[[ RECORDS FOR THE TASK open ]]
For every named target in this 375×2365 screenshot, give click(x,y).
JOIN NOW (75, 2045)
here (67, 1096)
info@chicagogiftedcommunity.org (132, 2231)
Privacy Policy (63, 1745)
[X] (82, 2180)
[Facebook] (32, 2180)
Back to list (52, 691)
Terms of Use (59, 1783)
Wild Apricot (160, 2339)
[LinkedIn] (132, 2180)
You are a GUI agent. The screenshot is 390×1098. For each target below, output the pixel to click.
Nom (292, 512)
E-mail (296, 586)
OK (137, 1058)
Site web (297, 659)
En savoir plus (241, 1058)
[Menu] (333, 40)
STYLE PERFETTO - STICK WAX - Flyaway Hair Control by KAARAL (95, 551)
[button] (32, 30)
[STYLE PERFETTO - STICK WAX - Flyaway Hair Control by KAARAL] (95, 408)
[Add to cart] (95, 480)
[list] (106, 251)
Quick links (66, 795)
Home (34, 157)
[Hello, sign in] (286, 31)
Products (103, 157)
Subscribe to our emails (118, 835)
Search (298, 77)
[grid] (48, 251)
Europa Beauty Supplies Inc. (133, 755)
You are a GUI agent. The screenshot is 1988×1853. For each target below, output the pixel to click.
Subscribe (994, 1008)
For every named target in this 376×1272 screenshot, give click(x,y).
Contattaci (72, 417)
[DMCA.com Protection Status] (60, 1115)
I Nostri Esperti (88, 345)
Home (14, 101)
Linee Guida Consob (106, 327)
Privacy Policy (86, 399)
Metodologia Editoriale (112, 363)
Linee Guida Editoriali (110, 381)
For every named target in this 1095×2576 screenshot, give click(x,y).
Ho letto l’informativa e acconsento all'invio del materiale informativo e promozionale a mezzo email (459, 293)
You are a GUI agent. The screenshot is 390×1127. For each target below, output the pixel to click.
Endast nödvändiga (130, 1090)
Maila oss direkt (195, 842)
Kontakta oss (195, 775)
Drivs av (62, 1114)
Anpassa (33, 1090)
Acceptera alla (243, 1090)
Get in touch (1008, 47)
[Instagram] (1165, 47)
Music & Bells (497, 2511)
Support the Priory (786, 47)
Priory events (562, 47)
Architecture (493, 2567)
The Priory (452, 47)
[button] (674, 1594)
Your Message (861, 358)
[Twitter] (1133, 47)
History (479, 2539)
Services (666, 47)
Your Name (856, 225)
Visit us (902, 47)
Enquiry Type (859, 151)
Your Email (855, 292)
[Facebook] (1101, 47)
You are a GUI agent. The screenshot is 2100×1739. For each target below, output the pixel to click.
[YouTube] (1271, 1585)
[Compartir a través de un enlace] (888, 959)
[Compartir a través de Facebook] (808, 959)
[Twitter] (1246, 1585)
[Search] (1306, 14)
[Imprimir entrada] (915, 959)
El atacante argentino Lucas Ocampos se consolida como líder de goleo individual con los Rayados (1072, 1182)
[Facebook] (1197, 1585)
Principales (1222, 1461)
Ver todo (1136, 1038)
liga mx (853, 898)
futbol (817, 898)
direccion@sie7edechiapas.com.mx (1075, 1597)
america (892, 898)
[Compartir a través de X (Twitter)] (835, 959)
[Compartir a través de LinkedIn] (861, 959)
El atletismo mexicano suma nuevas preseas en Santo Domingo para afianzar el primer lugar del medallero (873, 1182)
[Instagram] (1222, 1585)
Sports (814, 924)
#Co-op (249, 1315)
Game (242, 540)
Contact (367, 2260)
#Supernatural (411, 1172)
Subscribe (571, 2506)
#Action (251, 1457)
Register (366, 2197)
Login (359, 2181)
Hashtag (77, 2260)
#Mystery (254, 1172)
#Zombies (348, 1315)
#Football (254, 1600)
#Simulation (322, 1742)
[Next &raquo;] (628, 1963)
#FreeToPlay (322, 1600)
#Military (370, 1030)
[[ RECORDS FOR THE TASK closed ]]
INSTRUCTIONS FOR THE TASK:
If a line above holds the word "KAARAL", count it; then say how many such lines there are and nothing else.

YOUR SOLUTION:
2